Exercise instructions:
Transcribe the data that follows precisely, omitting nothing.
START The data
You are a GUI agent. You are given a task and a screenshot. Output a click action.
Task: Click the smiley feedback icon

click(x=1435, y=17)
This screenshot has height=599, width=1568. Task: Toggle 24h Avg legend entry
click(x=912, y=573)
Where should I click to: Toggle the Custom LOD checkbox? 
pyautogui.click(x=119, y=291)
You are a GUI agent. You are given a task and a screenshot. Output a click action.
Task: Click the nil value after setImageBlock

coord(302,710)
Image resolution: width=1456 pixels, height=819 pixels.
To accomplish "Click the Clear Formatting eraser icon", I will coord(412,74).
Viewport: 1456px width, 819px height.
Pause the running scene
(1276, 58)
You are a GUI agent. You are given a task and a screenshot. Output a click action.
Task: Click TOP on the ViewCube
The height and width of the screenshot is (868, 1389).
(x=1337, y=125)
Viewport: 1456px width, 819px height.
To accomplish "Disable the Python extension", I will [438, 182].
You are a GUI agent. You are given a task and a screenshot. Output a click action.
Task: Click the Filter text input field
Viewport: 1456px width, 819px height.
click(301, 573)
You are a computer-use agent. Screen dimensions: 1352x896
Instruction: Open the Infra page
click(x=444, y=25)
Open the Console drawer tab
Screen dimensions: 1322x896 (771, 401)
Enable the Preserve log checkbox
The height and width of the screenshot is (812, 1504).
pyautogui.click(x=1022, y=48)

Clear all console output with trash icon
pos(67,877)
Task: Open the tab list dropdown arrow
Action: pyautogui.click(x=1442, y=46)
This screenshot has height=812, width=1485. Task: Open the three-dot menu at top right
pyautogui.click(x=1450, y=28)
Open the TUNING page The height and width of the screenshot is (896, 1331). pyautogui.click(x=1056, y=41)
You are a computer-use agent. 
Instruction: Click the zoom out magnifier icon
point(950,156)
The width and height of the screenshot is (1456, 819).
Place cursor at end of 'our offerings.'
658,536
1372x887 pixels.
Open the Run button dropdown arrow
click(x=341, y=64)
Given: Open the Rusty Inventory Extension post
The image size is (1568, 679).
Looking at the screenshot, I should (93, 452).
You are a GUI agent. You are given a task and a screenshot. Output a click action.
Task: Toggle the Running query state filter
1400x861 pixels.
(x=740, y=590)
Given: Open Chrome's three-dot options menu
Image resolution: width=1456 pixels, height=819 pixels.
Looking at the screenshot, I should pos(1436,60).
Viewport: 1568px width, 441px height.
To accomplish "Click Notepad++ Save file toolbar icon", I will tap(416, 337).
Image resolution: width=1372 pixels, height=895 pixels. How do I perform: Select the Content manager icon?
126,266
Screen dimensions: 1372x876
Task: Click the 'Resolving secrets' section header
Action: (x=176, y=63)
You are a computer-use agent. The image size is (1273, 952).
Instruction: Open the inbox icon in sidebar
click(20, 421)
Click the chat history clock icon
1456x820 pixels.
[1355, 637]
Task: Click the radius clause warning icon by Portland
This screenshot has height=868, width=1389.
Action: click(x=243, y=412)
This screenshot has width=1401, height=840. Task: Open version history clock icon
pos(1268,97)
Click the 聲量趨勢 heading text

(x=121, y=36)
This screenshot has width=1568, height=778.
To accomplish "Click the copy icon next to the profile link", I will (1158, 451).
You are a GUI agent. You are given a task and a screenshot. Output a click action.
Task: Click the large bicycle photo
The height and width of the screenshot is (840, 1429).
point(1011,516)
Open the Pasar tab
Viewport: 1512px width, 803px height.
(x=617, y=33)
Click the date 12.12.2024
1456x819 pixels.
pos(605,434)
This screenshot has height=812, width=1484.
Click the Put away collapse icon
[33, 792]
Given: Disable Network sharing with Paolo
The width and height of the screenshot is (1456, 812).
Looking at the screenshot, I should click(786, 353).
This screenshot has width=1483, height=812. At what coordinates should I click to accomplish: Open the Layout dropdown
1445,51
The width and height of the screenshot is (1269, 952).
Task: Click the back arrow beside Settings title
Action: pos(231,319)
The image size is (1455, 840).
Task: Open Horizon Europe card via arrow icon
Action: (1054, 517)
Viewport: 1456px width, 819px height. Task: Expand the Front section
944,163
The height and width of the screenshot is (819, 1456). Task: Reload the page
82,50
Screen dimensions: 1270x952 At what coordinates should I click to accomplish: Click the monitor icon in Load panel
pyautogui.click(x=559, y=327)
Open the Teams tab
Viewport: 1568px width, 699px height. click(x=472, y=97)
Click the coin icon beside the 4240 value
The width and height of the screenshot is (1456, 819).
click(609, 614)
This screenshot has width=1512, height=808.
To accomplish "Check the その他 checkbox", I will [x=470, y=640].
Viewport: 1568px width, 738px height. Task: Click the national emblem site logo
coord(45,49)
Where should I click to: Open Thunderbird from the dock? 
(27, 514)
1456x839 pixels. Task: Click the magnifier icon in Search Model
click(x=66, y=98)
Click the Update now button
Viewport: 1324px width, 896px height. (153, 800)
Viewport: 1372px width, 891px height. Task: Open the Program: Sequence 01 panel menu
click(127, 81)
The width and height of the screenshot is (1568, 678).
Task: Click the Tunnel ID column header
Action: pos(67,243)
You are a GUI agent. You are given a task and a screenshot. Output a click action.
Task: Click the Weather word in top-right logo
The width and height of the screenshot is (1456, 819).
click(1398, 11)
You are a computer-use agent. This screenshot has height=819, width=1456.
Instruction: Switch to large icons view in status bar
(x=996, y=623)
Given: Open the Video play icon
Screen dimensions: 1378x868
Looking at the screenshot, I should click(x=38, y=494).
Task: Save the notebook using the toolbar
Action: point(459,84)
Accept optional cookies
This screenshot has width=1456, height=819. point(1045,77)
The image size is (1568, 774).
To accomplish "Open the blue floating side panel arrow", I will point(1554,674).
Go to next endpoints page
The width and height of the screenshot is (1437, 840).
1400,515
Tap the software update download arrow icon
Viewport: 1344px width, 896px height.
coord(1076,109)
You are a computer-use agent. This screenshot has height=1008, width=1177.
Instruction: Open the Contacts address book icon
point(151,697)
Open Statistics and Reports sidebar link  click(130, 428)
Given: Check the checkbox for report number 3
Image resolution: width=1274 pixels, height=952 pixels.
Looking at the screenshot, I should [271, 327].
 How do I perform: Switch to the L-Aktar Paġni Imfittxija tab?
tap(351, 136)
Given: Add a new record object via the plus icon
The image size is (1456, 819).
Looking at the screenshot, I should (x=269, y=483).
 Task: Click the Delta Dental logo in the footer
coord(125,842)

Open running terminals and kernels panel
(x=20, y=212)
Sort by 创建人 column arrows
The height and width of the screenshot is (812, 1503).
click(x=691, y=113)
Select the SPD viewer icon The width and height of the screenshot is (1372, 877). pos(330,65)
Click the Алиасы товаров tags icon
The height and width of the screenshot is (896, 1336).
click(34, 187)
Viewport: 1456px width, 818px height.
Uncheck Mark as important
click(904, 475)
END The data
Exercise solution:
You are a GUI agent. You are given a task and a screenshot. Output a click action.
Task: Click the smiley feedback icon

click(x=1435, y=17)
This screenshot has height=599, width=1568. Task: Toggle 24h Avg legend entry
click(x=912, y=573)
Where should I click to: Toggle the Custom LOD checkbox? 
pyautogui.click(x=119, y=291)
You are a GUI agent. You are given a task and a screenshot. Output a click action.
Task: Click the nil value after setImageBlock

coord(302,710)
Image resolution: width=1456 pixels, height=819 pixels.
To accomplish "Click the Clear Formatting eraser icon", I will coord(412,74).
Viewport: 1456px width, 819px height.
Pause the running scene
(1276, 58)
You are a GUI agent. You are given a task and a screenshot. Output a click action.
Task: Click TOP on the ViewCube
The height and width of the screenshot is (868, 1389).
(x=1337, y=125)
Viewport: 1456px width, 819px height.
To accomplish "Disable the Python extension", I will [438, 182].
You are a GUI agent. You are given a task and a screenshot. Output a click action.
Task: Click the Filter text input field
Viewport: 1456px width, 819px height.
click(301, 573)
You are a computer-use agent. Screen dimensions: 1352x896
Instruction: Open the Infra page
click(x=444, y=25)
Open the Console drawer tab
Screen dimensions: 1322x896 (771, 401)
Enable the Preserve log checkbox
The height and width of the screenshot is (812, 1504).
pyautogui.click(x=1022, y=48)

Clear all console output with trash icon
pos(67,877)
Task: Open the tab list dropdown arrow
Action: pyautogui.click(x=1442, y=46)
This screenshot has height=812, width=1485. Task: Open the three-dot menu at top right
pyautogui.click(x=1450, y=28)
Open the TUNING page The height and width of the screenshot is (896, 1331). pyautogui.click(x=1056, y=41)
You are a computer-use agent. 
Instruction: Click the zoom out magnifier icon
point(950,156)
The width and height of the screenshot is (1456, 819).
Place cursor at end of 'our offerings.'
658,536
1372x887 pixels.
Open the Run button dropdown arrow
click(x=341, y=64)
Given: Open the Rusty Inventory Extension post
The image size is (1568, 679).
Looking at the screenshot, I should (93, 452).
You are a GUI agent. You are given a task and a screenshot. Output a click action.
Task: Toggle the Running query state filter
1400x861 pixels.
(x=740, y=590)
Given: Open Chrome's three-dot options menu
Image resolution: width=1456 pixels, height=819 pixels.
Looking at the screenshot, I should pos(1436,60).
Viewport: 1568px width, 441px height.
To accomplish "Click Notepad++ Save file toolbar icon", I will tap(416, 337).
Image resolution: width=1372 pixels, height=895 pixels. How do I perform: Select the Content manager icon?
126,266
Screen dimensions: 1372x876
Task: Click the 'Resolving secrets' section header
Action: (x=176, y=63)
You are a computer-use agent. The image size is (1273, 952).
Instruction: Open the inbox icon in sidebar
click(20, 421)
Click the chat history clock icon
1456x820 pixels.
[1355, 637]
Task: Click the radius clause warning icon by Portland
This screenshot has height=868, width=1389.
Action: click(x=243, y=412)
This screenshot has width=1401, height=840. Task: Open version history clock icon
pos(1268,97)
Click the 聲量趨勢 heading text

(x=121, y=36)
This screenshot has width=1568, height=778.
To accomplish "Click the copy icon next to the profile link", I will (1158, 451).
You are a GUI agent. You are given a task and a screenshot. Output a click action.
Task: Click the large bicycle photo
The height and width of the screenshot is (840, 1429).
point(1011,516)
Open the Pasar tab
Viewport: 1512px width, 803px height.
(x=617, y=33)
Click the date 12.12.2024
1456x819 pixels.
pos(605,434)
This screenshot has height=812, width=1484.
Click the Put away collapse icon
[33, 792]
Given: Disable Network sharing with Paolo
The width and height of the screenshot is (1456, 812).
Looking at the screenshot, I should click(786, 353).
This screenshot has width=1483, height=812. At what coordinates should I click to accomplish: Open the Layout dropdown
1445,51
The width and height of the screenshot is (1269, 952).
Task: Click the back arrow beside Settings title
Action: pos(231,319)
The image size is (1455, 840).
Task: Open Horizon Europe card via arrow icon
Action: (1054, 517)
Viewport: 1456px width, 819px height. Task: Expand the Front section
944,163
The height and width of the screenshot is (819, 1456). Task: Reload the page
82,50
Screen dimensions: 1270x952 At what coordinates should I click to accomplish: Click the monitor icon in Load panel
pyautogui.click(x=559, y=327)
Open the Teams tab
Viewport: 1568px width, 699px height. click(x=472, y=97)
Click the coin icon beside the 4240 value
The width and height of the screenshot is (1456, 819).
click(609, 614)
This screenshot has width=1512, height=808.
To accomplish "Check the その他 checkbox", I will [x=470, y=640].
Viewport: 1568px width, 738px height. Task: Click the national emblem site logo
coord(45,49)
Where should I click to: Open Thunderbird from the dock? 
(27, 514)
1456x839 pixels. Task: Click the magnifier icon in Search Model
click(x=66, y=98)
Click the Update now button
Viewport: 1324px width, 896px height. (153, 800)
Viewport: 1372px width, 891px height. Task: Open the Program: Sequence 01 panel menu
click(127, 81)
The width and height of the screenshot is (1568, 678).
Task: Click the Tunnel ID column header
Action: pos(67,243)
You are a GUI agent. You are given a task and a screenshot. Output a click action.
Task: Click the Weather word in top-right logo
The width and height of the screenshot is (1456, 819).
click(1398, 11)
You are a computer-use agent. This screenshot has height=819, width=1456.
Instruction: Switch to large icons view in status bar
(x=996, y=623)
Given: Open the Video play icon
Screen dimensions: 1378x868
Looking at the screenshot, I should click(x=38, y=494).
Task: Save the notebook using the toolbar
Action: point(459,84)
Accept optional cookies
This screenshot has width=1456, height=819. point(1045,77)
The image size is (1568, 774).
To accomplish "Open the blue floating side panel arrow", I will point(1554,674).
Go to next endpoints page
The width and height of the screenshot is (1437, 840).
1400,515
Tap the software update download arrow icon
Viewport: 1344px width, 896px height.
coord(1076,109)
You are a computer-use agent. This screenshot has height=1008, width=1177.
Instruction: Open the Contacts address book icon
point(151,697)
Open Statistics and Reports sidebar link  click(130, 428)
Given: Check the checkbox for report number 3
Image resolution: width=1274 pixels, height=952 pixels.
Looking at the screenshot, I should [271, 327].
 How do I perform: Switch to the L-Aktar Paġni Imfittxija tab?
tap(351, 136)
Given: Add a new record object via the plus icon
The image size is (1456, 819).
Looking at the screenshot, I should (x=269, y=483).
 Task: Click the Delta Dental logo in the footer
coord(125,842)

Open running terminals and kernels panel
(x=20, y=212)
Sort by 创建人 column arrows
The height and width of the screenshot is (812, 1503).
click(x=691, y=113)
Select the SPD viewer icon The width and height of the screenshot is (1372, 877). pos(330,65)
Click the Алиасы товаров tags icon
The height and width of the screenshot is (896, 1336).
click(34, 187)
Viewport: 1456px width, 818px height.
Uncheck Mark as important
click(904, 475)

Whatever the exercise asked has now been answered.